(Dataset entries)

━━━━━━

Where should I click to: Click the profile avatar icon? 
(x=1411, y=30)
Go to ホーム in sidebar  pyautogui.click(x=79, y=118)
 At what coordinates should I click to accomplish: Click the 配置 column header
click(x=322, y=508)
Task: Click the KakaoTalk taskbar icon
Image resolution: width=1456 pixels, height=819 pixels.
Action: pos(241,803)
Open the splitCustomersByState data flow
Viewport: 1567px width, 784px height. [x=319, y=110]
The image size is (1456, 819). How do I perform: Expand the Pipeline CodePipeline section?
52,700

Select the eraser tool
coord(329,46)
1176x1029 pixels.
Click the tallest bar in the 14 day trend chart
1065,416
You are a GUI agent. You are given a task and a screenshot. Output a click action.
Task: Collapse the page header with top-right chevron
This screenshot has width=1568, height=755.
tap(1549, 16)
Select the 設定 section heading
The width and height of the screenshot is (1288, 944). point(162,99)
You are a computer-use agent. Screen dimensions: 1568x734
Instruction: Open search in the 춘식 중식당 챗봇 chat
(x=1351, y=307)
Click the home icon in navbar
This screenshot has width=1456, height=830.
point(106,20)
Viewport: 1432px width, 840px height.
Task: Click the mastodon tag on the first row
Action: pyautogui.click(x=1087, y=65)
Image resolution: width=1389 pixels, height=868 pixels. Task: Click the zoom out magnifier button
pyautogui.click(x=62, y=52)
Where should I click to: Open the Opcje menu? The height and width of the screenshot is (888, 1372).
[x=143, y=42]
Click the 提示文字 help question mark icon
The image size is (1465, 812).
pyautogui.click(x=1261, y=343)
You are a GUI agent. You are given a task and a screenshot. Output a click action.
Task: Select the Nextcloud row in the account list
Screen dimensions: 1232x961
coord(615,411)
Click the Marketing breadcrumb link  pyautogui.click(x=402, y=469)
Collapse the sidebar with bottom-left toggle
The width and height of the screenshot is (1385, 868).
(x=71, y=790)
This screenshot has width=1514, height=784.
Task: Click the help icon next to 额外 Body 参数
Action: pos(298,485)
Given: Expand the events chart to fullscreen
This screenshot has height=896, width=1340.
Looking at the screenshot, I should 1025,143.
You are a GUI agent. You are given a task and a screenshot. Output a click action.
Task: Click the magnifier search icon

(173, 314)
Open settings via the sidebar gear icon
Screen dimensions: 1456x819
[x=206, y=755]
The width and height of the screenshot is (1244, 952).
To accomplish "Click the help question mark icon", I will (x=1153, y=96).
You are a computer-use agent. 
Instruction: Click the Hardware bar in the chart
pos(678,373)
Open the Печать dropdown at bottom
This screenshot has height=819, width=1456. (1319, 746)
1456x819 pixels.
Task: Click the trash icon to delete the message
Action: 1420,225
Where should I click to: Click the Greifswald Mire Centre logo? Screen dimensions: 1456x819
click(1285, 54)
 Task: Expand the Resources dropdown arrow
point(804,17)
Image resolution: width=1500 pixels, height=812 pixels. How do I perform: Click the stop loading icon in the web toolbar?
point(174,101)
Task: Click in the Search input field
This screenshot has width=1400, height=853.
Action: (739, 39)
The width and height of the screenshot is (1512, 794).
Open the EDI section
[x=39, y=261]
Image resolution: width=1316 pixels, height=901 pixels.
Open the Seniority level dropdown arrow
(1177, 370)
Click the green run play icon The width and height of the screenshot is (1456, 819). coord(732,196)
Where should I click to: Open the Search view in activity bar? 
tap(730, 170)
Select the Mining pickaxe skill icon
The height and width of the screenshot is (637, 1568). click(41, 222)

━━━━━━

→ Goal of the exercise
Only the lines above from the line containing "Where should I click to: Click the Greifswald" through the line containing "Task: Click in the Search input field" should be retyped, exactly and with both ends included.

→ Written answer
Where should I click to: Click the Greifswald Mire Centre logo? Screen dimensions: 1456x819
click(1285, 54)
 Task: Expand the Resources dropdown arrow
point(804,17)
Image resolution: width=1500 pixels, height=812 pixels. How do I perform: Click the stop loading icon in the web toolbar?
point(174,101)
Task: Click in the Search input field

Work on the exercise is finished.